[SOURCE DATA]
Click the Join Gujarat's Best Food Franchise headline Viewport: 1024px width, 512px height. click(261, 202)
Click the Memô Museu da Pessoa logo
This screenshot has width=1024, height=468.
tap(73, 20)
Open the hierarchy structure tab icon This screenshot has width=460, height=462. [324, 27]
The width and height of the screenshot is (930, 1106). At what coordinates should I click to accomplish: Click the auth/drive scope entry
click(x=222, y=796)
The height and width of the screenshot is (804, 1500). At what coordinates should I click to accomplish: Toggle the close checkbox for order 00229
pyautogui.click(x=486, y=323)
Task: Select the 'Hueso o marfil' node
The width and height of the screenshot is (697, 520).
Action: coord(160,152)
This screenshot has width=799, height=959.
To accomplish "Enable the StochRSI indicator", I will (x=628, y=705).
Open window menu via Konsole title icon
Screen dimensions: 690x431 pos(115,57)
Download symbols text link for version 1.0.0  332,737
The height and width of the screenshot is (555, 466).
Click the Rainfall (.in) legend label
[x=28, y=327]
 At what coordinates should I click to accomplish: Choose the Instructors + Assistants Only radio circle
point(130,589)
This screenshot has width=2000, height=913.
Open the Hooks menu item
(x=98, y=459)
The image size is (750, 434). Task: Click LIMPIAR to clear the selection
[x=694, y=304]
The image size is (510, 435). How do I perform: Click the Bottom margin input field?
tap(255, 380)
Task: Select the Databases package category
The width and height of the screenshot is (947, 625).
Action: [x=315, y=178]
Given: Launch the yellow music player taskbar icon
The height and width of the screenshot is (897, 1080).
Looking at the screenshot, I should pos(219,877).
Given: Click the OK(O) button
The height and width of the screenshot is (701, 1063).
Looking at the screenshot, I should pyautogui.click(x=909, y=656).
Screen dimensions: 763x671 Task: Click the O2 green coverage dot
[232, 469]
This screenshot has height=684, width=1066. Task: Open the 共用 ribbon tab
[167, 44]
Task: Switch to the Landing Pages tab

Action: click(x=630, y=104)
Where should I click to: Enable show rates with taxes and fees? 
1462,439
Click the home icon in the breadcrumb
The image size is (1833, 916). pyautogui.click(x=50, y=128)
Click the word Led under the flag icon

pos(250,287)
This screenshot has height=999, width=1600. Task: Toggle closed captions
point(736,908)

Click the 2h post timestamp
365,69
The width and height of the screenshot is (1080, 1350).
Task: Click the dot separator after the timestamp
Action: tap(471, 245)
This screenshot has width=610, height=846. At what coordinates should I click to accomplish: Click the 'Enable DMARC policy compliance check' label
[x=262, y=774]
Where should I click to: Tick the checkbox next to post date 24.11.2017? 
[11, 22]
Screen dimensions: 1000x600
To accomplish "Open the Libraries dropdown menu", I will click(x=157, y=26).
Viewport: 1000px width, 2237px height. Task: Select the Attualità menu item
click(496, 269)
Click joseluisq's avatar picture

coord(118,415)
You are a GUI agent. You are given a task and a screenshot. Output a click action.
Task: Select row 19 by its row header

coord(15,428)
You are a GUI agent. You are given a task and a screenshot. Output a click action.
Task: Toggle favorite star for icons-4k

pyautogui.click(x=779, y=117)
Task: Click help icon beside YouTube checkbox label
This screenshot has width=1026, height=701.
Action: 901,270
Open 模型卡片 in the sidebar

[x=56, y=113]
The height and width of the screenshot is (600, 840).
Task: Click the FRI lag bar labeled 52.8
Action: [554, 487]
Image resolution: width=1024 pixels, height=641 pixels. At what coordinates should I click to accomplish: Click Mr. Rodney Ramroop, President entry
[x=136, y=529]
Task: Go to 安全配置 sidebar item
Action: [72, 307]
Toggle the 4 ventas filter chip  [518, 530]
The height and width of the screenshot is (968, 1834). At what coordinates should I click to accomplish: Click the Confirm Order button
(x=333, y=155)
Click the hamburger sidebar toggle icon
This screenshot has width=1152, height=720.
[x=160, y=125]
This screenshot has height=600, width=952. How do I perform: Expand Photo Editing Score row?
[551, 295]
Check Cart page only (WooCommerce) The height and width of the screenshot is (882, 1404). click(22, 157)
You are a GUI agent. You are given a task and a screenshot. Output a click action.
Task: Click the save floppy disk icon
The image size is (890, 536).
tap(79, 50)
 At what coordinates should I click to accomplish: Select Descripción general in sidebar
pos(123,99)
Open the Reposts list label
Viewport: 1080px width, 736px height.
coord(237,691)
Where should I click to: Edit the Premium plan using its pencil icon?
[/SOURCE DATA]
> [WHAT IS BEING ASKED]: Could you output all of the records above exactly as given?

> [EXERCISE RESULT]:
Click the Join Gujarat's Best Food Franchise headline Viewport: 1024px width, 512px height. click(261, 202)
Click the Memô Museu da Pessoa logo
This screenshot has width=1024, height=468.
tap(73, 20)
Open the hierarchy structure tab icon This screenshot has width=460, height=462. [324, 27]
The width and height of the screenshot is (930, 1106). At what coordinates should I click to accomplish: Click the auth/drive scope entry
click(x=222, y=796)
The height and width of the screenshot is (804, 1500). At what coordinates should I click to accomplish: Toggle the close checkbox for order 00229
pyautogui.click(x=486, y=323)
Task: Select the 'Hueso o marfil' node
The width and height of the screenshot is (697, 520).
Action: coord(160,152)
This screenshot has width=799, height=959.
To accomplish "Enable the StochRSI indicator", I will (x=628, y=705).
Open window menu via Konsole title icon
Screen dimensions: 690x431 pos(115,57)
Download symbols text link for version 1.0.0  332,737
The height and width of the screenshot is (555, 466).
Click the Rainfall (.in) legend label
[x=28, y=327]
 At what coordinates should I click to accomplish: Choose the Instructors + Assistants Only radio circle
point(130,589)
This screenshot has width=2000, height=913.
Open the Hooks menu item
(x=98, y=459)
The image size is (750, 434). Task: Click LIMPIAR to clear the selection
[x=694, y=304]
The image size is (510, 435). How do I perform: Click the Bottom margin input field?
tap(255, 380)
Task: Select the Databases package category
The width and height of the screenshot is (947, 625).
Action: [x=315, y=178]
Given: Launch the yellow music player taskbar icon
The height and width of the screenshot is (897, 1080).
Looking at the screenshot, I should pos(219,877).
Given: Click the OK(O) button
The height and width of the screenshot is (701, 1063).
Looking at the screenshot, I should pyautogui.click(x=909, y=656).
Screen dimensions: 763x671 Task: Click the O2 green coverage dot
[232, 469]
This screenshot has height=684, width=1066. Task: Open the 共用 ribbon tab
[167, 44]
Task: Switch to the Landing Pages tab

Action: click(x=630, y=104)
Where should I click to: Enable show rates with taxes and fees? 
1462,439
Click the home icon in the breadcrumb
The image size is (1833, 916). pyautogui.click(x=50, y=128)
Click the word Led under the flag icon

pos(250,287)
This screenshot has height=999, width=1600. Task: Toggle closed captions
point(736,908)

Click the 2h post timestamp
365,69
The width and height of the screenshot is (1080, 1350).
Task: Click the dot separator after the timestamp
Action: tap(471, 245)
This screenshot has width=610, height=846. At what coordinates should I click to accomplish: Click the 'Enable DMARC policy compliance check' label
[x=262, y=774]
Where should I click to: Tick the checkbox next to post date 24.11.2017? 
[11, 22]
Screen dimensions: 1000x600
To accomplish "Open the Libraries dropdown menu", I will click(x=157, y=26).
Viewport: 1000px width, 2237px height. Task: Select the Attualità menu item
click(496, 269)
Click joseluisq's avatar picture

coord(118,415)
You are a GUI agent. You are given a task and a screenshot. Output a click action.
Task: Select row 19 by its row header

coord(15,428)
You are a GUI agent. You are given a task and a screenshot. Output a click action.
Task: Toggle favorite star for icons-4k

pyautogui.click(x=779, y=117)
Task: Click help icon beside YouTube checkbox label
This screenshot has width=1026, height=701.
Action: 901,270
Open 模型卡片 in the sidebar

[x=56, y=113]
The height and width of the screenshot is (600, 840).
Task: Click the FRI lag bar labeled 52.8
Action: [554, 487]
Image resolution: width=1024 pixels, height=641 pixels. At what coordinates should I click to accomplish: Click Mr. Rodney Ramroop, President entry
[x=136, y=529]
Task: Go to 安全配置 sidebar item
Action: [72, 307]
Toggle the 4 ventas filter chip  [518, 530]
The height and width of the screenshot is (968, 1834). At what coordinates should I click to accomplish: Click the Confirm Order button
(x=333, y=155)
Click the hamburger sidebar toggle icon
This screenshot has width=1152, height=720.
[x=160, y=125]
This screenshot has height=600, width=952. How do I perform: Expand Photo Editing Score row?
[551, 295]
Check Cart page only (WooCommerce) The height and width of the screenshot is (882, 1404). click(22, 157)
You are a GUI agent. You are given a task and a screenshot. Output a click action.
Task: Click the save floppy disk icon
The image size is (890, 536).
tap(79, 50)
 At what coordinates should I click to accomplish: Select Descripción general in sidebar
pos(123,99)
Open the Reposts list label
Viewport: 1080px width, 736px height.
coord(237,691)
Where should I click to: Edit the Premium plan using its pencil icon?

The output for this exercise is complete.